Harry Potter and the Chamber of Secrets
- Jacket art of the original UK edition
- Author: J. K. Rowling
- Illustrator: Cliff Wright (first edition)
- Language: English and others
- Series: Harry Potter
- Release number: 2nd in series
- Genre: Fantasy
- Set in: United Kingdom
- Publisher: Bloomsbury (UK)
- Publication date: 2 July 1998
- Publication place: United Kingdom
- Pages: 251 (first edition)
- ISBN: 0-7475-3849-2
- Preceded by: Harry Potter and the Philosopher's Stone
- Followed by: Harry Potter and the Prisoner of Azkaban

= Harry Potter and the Chamber of Secrets =

1998 fantasy novel by J. K. Rowling

Harry Potter and the Chamber of Secrets is a fantasy novel by British author J. K. Rowling. The second novel in the Harry Potter series, it chronicles Harry Potter's second year at Hogwarts School of Witchcraft and Wizardry. After several residents of the school are attacked and magically immobilised, Harry and his friends Ron and Hermione investigate.

The book was published in the United Kingdom on 2 July 1998 by Bloomsbury and later in the United States on 2 June 1999 by Scholastic Inc. Although Rowling says she found it difficult to finish the book, it won high praise and awards from critics, young readers, and the book industry, although some critics thought the story was perhaps too frightening for younger children. Much like with other novels in the series, Harry Potter and the Chamber of Secrets triggered religious debates; some religious authorities have condemned its use of magical themes, whereas others have praised its emphasis on self-sacrifice and the way one's character is the result of one's choices.
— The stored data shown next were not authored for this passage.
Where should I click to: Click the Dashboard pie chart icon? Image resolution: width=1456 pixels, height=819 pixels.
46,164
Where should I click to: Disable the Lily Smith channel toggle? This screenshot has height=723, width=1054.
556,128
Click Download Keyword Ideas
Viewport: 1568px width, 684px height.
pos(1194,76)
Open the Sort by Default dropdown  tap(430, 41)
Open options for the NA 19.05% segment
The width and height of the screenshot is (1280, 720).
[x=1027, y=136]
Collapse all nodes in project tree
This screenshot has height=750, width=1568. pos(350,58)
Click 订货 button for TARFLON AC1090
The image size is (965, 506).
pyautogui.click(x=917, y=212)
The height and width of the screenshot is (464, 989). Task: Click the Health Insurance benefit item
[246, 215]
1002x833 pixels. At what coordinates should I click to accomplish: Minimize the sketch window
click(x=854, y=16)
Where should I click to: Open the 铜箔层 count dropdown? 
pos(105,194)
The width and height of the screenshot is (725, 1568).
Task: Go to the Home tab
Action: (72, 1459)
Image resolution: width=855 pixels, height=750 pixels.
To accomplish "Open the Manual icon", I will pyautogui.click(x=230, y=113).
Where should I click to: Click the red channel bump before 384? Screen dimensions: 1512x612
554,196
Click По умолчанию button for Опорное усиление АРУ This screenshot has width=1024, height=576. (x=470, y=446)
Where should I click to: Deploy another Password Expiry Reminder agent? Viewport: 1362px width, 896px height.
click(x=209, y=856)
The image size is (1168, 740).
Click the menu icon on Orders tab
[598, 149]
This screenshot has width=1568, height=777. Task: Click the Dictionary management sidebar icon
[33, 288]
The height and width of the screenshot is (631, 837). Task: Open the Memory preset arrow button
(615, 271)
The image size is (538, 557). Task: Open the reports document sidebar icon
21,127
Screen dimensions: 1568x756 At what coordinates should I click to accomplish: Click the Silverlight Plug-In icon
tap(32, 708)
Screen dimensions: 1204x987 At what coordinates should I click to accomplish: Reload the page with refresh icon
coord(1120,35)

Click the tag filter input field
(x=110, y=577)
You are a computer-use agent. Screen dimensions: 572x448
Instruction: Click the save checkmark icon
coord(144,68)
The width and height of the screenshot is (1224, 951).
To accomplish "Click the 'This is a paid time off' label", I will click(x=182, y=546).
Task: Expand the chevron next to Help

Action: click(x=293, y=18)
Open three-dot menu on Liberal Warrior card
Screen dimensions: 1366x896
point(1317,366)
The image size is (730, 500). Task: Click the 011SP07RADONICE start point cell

Several commentators have noted that personal identity is a strong theme in the book and that it addresses issues of racism through the treatment of non-human, non-magical, and non-living people. Some commentators regard the story's diary that writes back as a warning against uncritical acceptance of information from sources whose motives and reliability cannot be checked. Institutional authority is portrayed as self-serving and incompetent.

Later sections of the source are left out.